Top of Data extract

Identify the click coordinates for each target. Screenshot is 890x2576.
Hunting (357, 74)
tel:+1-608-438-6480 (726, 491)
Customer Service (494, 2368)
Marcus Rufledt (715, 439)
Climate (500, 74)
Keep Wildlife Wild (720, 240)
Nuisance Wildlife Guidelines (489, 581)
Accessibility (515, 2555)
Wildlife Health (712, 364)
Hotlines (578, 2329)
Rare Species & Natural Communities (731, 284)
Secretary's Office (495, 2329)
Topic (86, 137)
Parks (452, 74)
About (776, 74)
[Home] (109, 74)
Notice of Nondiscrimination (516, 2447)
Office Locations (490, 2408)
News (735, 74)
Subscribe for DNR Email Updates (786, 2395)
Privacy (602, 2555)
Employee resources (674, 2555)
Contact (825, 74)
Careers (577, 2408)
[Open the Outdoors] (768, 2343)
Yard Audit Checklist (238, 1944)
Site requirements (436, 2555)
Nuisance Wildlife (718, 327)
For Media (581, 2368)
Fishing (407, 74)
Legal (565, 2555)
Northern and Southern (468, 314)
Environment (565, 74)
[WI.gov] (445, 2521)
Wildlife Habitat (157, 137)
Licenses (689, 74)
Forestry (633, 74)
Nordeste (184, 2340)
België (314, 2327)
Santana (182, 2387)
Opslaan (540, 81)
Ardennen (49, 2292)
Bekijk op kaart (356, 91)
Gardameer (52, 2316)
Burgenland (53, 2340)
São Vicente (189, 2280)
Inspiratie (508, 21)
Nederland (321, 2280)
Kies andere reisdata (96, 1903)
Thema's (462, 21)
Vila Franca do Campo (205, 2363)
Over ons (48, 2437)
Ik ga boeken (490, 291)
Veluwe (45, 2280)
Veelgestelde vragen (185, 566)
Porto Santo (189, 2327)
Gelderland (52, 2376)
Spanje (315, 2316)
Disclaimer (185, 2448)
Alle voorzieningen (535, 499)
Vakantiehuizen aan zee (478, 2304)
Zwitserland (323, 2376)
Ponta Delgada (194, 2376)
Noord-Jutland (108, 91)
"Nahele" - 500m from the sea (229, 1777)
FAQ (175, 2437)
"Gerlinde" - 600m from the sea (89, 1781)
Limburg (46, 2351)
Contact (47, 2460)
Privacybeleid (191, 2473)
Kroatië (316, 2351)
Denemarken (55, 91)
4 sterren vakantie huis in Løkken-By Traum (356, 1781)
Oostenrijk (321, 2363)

Bottom of Data extract

◆ **Work order**
Starting with the line that contains "Secretary's Office (495, 2329)", return every line through the last one of the records, exactly as written.

◆ **Output of the exercise**
Secretary's Office (495, 2329)
Topic (86, 137)
Parks (452, 74)
About (776, 74)
[Home] (109, 74)
Notice of Nondiscrimination (516, 2447)
Office Locations (490, 2408)
News (735, 74)
Subscribe for DNR Email Updates (786, 2395)
Privacy (602, 2555)
Employee resources (674, 2555)
Contact (825, 74)
Careers (577, 2408)
[Open the Outdoors] (768, 2343)
Yard Audit Checklist (238, 1944)
Site requirements (436, 2555)
Nuisance Wildlife (718, 327)
For Media (581, 2368)
Fishing (407, 74)
Legal (565, 2555)
Northern and Southern (468, 314)
Environment (565, 74)
[WI.gov] (445, 2521)
Wildlife Habitat (157, 137)
Licenses (689, 74)
Forestry (633, 74)
Nordeste (184, 2340)
België (314, 2327)
Santana (182, 2387)
Opslaan (540, 81)
Ardennen (49, 2292)
Bekijk op kaart (356, 91)
Gardameer (52, 2316)
Burgenland (53, 2340)
São Vicente (189, 2280)
Inspiratie (508, 21)
Nederland (321, 2280)
Kies andere reisdata (96, 1903)
Thema's (462, 21)
Vila Franca do Campo (205, 2363)
Over ons (48, 2437)
Ik ga boeken (490, 291)
Veluwe (45, 2280)
Veelgestelde vragen (185, 566)
Porto Santo (189, 2327)
Gelderland (52, 2376)
Spanje (315, 2316)
Disclaimer (185, 2448)
Alle voorzieningen (535, 499)
Vakantiehuizen aan zee (478, 2304)
Zwitserland (323, 2376)
Ponta Delgada (194, 2376)
Noord-Jutland (108, 91)
"Nahele" - 500m from the sea (229, 1777)
FAQ (175, 2437)
"Gerlinde" - 600m from the sea (89, 1781)
Limburg (46, 2351)
Contact (47, 2460)
Privacybeleid (191, 2473)
Kroatië (316, 2351)
Denemarken (55, 91)
4 sterren vakantie huis in Løkken-By Traum (356, 1781)
Oostenrijk (321, 2363)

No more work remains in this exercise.